Viktor Bout, the Russian arms dealer released from US custody in exchange for Brittney Griner, has revealed what he said to the basketball star when the two briefly crossed paths on a tarmac in Abu Dhabi.
"I wished her luck, she even sort of reached out her hand to me," Mr Bout said on Saturday in an interview with state broadcaster RT.
“You should wish everyone good fortune and happiness," he added, and said he felt Ms Griner "was positively inclined" towards him and seemed to offer her hand.
Elsewhere in the interview, the arms dealer went off on a homophobic rant, praised Russian president Vladimir Putin, and said he would personally fight in the war in Ukraine if he had the chance.
"If I had the chance and the required skills, I’d join up as a volunteer," he said, according to Reuters.
On Thursday, US and Russian officials carried out the prisoner swap, with the WNBA star being freed from a Russian penal colony, and Mr Bout being released from US custody after 14 years in prison for arms trafficking, money laundering, and conspiring to kill Americans.

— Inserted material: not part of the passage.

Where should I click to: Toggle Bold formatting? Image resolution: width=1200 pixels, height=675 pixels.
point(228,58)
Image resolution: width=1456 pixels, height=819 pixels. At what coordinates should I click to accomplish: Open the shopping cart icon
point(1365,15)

On Friday, Ms Griner arrived to the Brooke Army Medical Center in San Antonio, Texas.
“We never stopped pushing for her release. It took painstaking and intensive negotiations and I want to thank all the hard-working public servants across my administration, who worked tirelessly to secure her release,” president Biden said, announcing the swap from the White House.

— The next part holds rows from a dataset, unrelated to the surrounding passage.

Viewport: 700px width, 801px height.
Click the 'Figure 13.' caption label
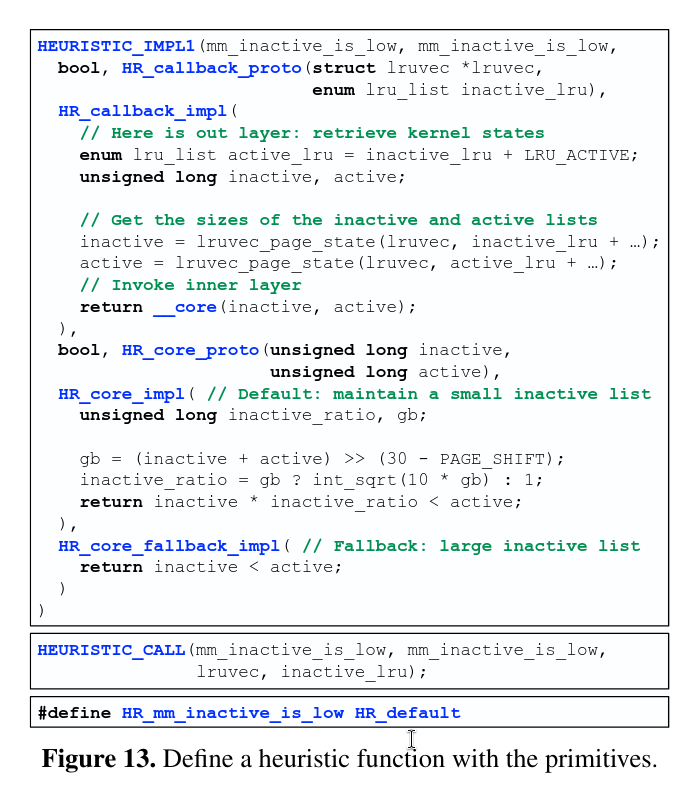coord(98,759)
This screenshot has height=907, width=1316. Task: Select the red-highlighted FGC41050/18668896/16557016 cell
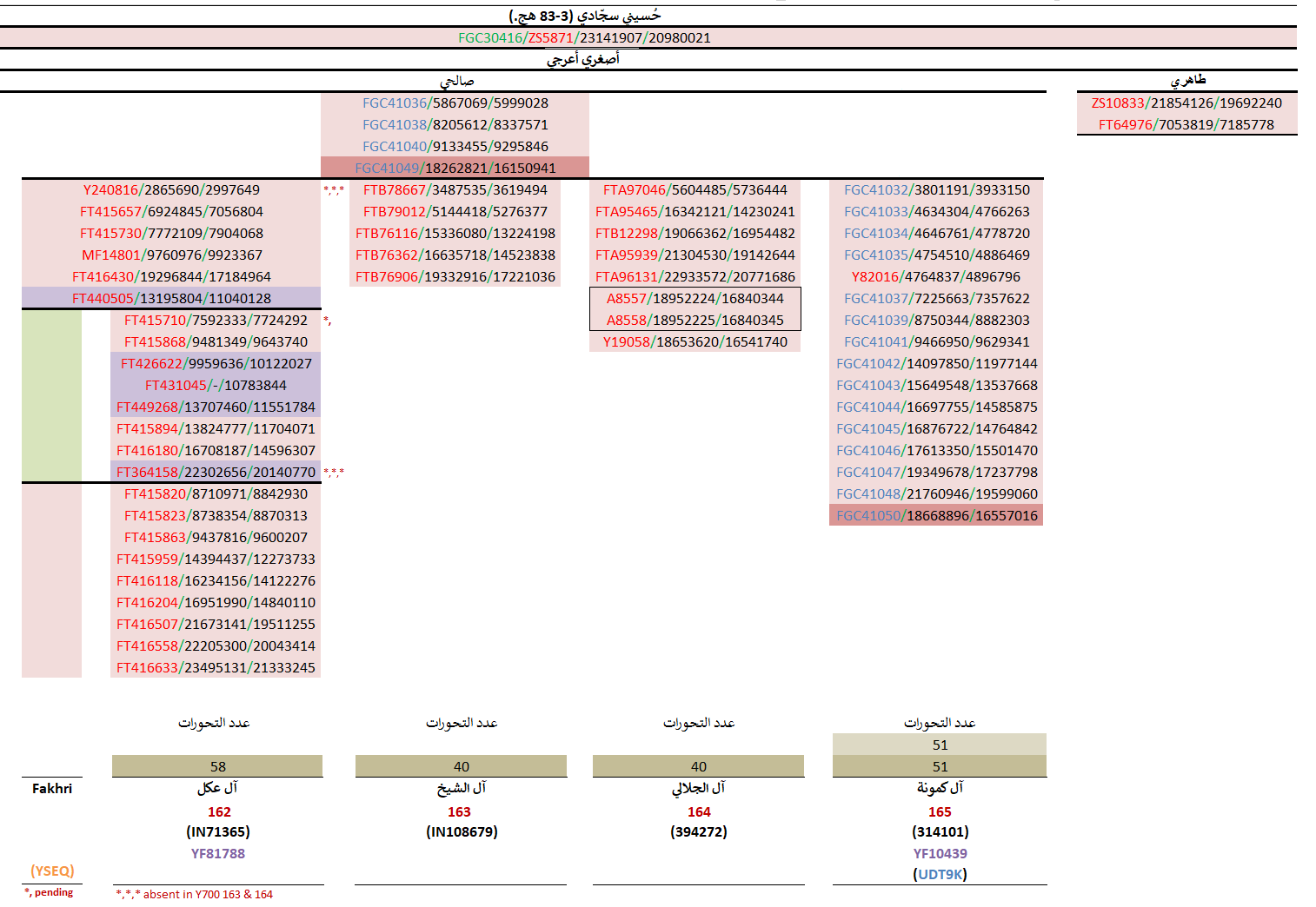coord(936,515)
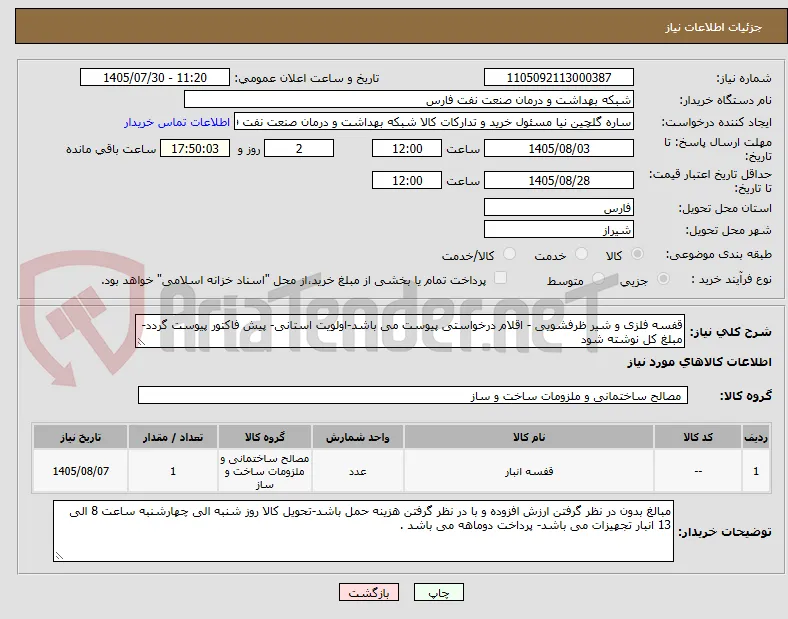This screenshot has width=788, height=619.
Task: Click the price validity date 1405/08/28 field
Action: (x=558, y=180)
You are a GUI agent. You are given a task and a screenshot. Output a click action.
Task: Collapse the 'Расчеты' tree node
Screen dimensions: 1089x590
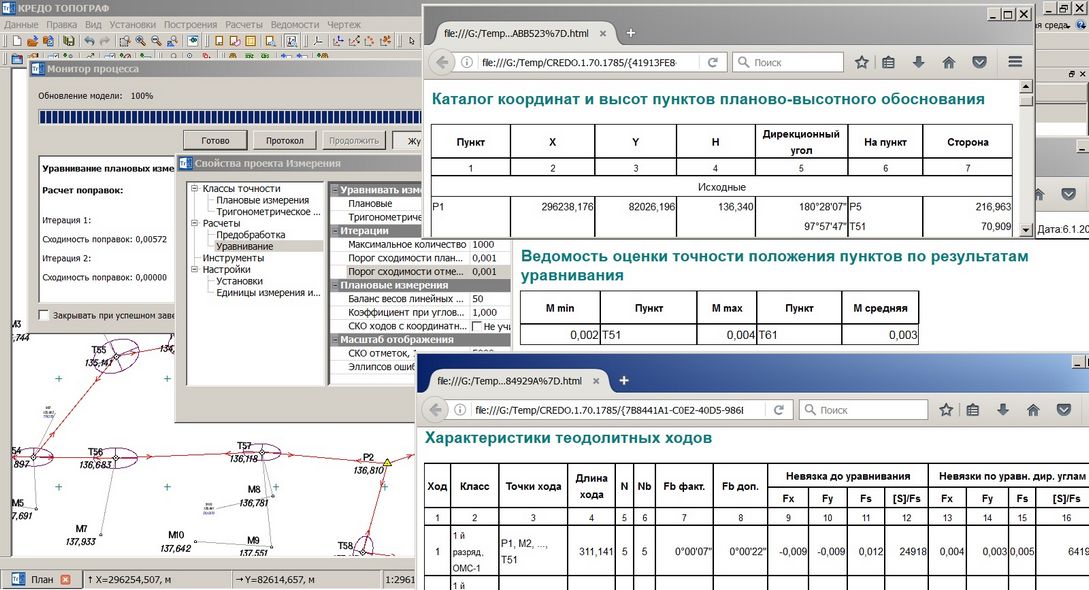[194, 224]
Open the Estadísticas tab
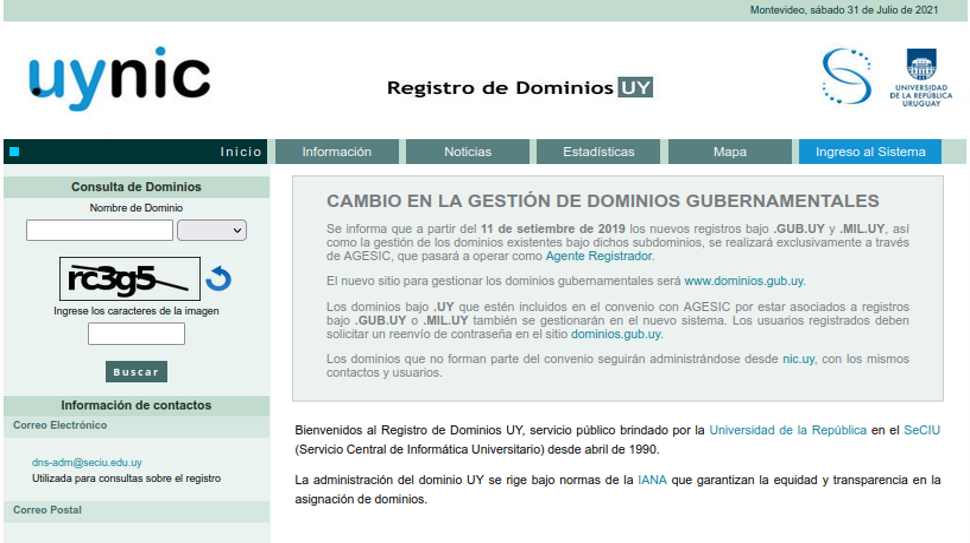The width and height of the screenshot is (970, 543). 598,152
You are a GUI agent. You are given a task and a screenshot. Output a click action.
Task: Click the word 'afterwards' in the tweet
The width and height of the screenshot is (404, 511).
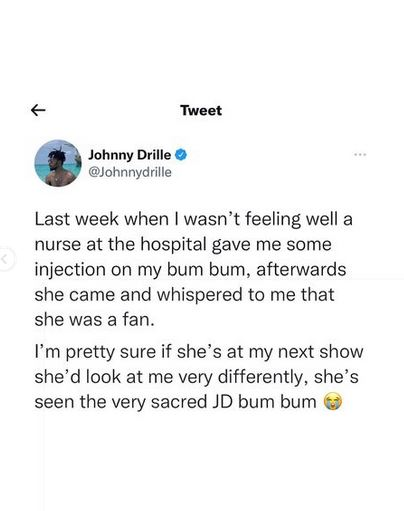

Ms Griner’s incarceration in Russia began in February. The WNBA player competes in Russia during the US off-season, and was found in a Moscow airport with vape cartridges allegedly containing cannabis oil.
Critics have slammed the president for failing to secure the release of Paul Whelan, a former US Marine who has been imprisoned in Russia the last four years.

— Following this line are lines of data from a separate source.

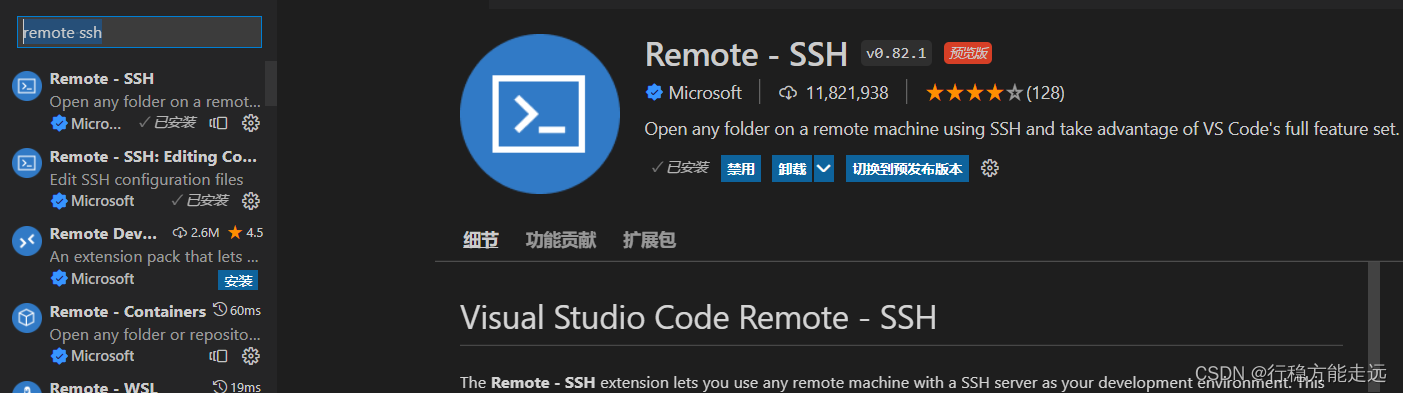Viewport: 1403px width, 393px height.
Task: Open the 细节 details tab
Action: pyautogui.click(x=481, y=240)
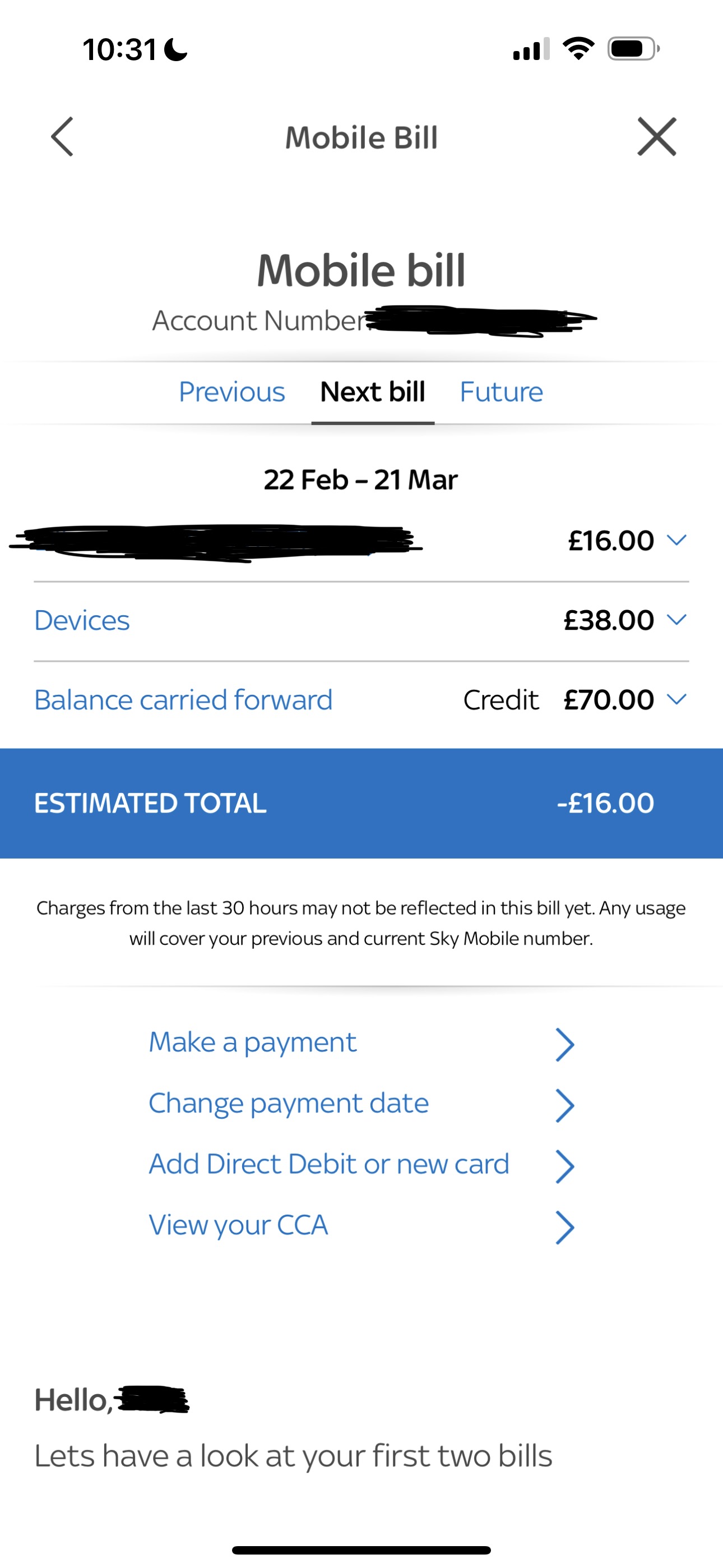The image size is (723, 1568).
Task: Close the Mobile Bill screen
Action: pyautogui.click(x=657, y=137)
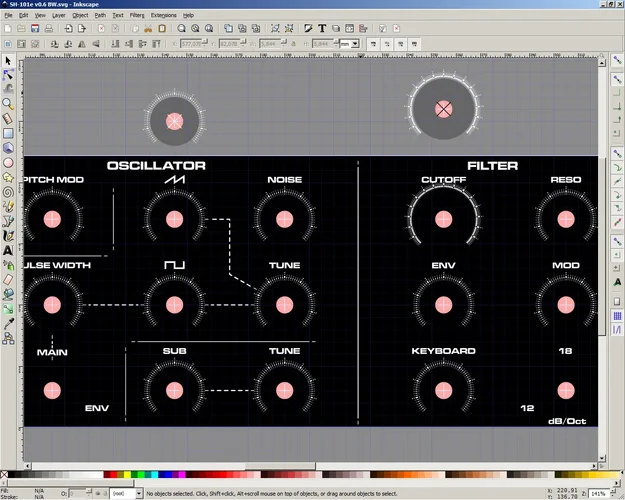Image resolution: width=625 pixels, height=500 pixels.
Task: Open the units dropdown in tool controls
Action: pos(349,44)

The White House has said it will “never give up” trying to facilitate Mr Whelan’s release.
Mr Bout, a suspected Russian intelligence agent or asset, was known as the “Merchant of Death” for his prolific arms business after the fall of the Soviet Union.
He reportedly supplied both sides of civil wars in Afghanistan and Liberia, and was arrested in Thailand in 2008 in a US sting operation attempting to sell weapons to Colombian militants.